## What is expected
Among the entries below, count the lines containing the string "button". Only the count is needed.

━━ Material supplied ━━

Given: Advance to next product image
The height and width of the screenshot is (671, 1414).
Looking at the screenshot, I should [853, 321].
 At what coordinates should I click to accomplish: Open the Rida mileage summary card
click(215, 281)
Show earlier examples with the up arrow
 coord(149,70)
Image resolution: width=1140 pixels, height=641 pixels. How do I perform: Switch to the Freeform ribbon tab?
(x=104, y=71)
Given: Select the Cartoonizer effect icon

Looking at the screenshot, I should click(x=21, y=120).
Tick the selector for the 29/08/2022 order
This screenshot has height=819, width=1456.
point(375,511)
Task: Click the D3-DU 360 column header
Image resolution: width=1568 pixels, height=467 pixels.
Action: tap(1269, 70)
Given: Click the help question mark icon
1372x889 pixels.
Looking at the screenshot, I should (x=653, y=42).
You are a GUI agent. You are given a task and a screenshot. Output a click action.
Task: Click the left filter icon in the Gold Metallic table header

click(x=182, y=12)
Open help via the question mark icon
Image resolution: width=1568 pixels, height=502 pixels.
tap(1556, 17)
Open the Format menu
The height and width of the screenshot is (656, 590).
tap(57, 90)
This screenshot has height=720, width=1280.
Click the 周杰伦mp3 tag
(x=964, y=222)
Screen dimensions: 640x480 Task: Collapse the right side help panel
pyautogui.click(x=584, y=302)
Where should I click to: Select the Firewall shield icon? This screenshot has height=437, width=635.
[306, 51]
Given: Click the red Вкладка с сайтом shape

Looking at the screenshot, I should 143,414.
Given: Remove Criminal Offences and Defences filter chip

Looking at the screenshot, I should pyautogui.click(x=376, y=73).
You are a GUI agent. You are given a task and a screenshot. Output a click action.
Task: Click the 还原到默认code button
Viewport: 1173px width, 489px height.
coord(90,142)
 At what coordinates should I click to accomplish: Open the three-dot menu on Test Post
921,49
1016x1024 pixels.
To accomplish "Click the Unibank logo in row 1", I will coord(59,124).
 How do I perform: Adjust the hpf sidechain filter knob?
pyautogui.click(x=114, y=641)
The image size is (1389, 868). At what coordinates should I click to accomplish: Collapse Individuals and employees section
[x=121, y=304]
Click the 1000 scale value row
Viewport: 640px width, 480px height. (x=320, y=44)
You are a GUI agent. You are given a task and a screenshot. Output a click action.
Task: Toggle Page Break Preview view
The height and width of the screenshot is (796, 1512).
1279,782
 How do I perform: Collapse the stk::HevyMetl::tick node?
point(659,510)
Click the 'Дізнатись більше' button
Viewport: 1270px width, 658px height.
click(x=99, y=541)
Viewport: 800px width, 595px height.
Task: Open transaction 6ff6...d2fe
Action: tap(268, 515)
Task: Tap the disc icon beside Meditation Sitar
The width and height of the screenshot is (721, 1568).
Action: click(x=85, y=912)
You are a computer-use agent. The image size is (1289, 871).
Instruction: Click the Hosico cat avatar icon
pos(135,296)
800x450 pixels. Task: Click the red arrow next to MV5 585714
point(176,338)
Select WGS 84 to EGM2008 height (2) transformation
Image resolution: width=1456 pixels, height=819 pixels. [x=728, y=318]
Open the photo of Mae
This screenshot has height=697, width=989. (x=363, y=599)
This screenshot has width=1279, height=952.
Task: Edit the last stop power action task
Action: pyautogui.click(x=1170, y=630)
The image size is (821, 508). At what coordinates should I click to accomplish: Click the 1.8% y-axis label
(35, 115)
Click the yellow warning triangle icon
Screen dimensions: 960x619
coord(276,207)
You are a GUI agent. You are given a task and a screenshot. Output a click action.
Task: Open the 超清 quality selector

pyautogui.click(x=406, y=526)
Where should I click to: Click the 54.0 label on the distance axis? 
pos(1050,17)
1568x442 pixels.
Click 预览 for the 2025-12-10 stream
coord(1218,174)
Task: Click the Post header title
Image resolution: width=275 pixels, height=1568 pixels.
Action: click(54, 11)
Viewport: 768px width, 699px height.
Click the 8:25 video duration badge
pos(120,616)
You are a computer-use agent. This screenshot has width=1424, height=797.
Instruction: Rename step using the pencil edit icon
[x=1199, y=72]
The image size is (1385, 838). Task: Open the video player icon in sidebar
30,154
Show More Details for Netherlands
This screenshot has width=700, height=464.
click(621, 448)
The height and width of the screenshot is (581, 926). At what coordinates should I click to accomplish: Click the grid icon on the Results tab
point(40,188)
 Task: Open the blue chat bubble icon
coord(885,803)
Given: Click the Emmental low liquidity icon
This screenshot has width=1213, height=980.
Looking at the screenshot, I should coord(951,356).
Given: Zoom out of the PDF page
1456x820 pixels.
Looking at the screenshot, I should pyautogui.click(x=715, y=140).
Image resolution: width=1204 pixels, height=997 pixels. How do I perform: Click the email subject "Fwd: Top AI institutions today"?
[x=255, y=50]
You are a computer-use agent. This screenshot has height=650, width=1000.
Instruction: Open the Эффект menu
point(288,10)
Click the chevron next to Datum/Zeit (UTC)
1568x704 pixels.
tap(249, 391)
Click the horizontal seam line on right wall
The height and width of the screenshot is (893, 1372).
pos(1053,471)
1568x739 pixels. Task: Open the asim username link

━━━

## Result below
2